[Stored records]
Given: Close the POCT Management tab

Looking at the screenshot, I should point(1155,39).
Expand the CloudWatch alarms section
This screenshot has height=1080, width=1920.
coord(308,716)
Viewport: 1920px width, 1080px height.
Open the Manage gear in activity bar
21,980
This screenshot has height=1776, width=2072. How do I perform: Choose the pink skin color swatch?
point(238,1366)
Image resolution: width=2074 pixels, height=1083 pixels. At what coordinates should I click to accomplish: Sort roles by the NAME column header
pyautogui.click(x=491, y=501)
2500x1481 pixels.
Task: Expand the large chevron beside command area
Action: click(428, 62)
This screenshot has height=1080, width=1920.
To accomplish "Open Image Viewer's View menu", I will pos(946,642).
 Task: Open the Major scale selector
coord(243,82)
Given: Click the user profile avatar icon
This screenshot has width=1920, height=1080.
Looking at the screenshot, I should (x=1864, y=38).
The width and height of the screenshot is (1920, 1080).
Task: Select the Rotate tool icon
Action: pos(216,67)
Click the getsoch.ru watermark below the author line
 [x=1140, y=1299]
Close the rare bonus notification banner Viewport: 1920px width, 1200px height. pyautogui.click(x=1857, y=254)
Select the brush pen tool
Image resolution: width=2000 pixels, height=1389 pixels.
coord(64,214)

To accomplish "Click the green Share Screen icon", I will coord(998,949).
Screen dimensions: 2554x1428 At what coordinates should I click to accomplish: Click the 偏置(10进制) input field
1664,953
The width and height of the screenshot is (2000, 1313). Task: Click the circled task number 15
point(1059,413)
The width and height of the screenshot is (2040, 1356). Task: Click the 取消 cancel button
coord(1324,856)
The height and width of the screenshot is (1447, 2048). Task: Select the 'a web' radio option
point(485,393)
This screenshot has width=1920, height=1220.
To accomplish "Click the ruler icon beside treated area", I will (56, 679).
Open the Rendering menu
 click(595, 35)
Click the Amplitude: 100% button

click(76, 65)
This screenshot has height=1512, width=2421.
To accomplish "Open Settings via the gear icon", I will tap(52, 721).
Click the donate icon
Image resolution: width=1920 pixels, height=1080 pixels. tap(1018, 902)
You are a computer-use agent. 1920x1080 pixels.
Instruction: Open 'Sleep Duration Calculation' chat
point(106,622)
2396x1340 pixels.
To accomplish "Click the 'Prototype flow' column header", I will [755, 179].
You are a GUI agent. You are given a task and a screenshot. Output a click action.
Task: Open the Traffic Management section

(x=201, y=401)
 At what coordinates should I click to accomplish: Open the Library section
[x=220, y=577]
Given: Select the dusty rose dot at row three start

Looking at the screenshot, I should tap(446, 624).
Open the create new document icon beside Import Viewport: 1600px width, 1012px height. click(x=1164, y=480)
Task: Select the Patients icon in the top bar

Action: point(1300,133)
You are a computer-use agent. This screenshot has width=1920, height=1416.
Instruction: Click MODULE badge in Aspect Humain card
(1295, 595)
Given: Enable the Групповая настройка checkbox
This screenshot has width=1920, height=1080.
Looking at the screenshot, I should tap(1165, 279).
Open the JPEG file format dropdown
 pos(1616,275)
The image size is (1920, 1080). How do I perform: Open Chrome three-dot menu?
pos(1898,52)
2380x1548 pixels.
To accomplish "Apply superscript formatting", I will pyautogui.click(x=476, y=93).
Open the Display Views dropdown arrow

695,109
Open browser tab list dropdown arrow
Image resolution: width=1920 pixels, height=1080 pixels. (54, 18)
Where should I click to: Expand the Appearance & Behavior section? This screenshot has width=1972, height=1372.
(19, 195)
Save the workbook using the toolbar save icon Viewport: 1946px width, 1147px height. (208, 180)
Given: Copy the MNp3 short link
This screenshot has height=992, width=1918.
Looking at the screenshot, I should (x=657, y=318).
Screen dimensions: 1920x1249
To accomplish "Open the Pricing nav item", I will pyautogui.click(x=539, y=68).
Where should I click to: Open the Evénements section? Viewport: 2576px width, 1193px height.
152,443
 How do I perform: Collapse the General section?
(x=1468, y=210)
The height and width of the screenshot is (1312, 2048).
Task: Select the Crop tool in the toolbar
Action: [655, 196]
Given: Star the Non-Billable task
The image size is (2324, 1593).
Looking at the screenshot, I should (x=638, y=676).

| DESCRIPTION OF THE TASK |
Which lines in the records above contain the string "agent"? Copy each one.

| RESULT FOR THIS EXERCISE |
You are a computer-use agent. 1920x1080 pixels.
You are a GUI agent. You are given a task and a screenshot. Output a click action.
You are a computer-use agent. This screenshot has width=1920, height=1416.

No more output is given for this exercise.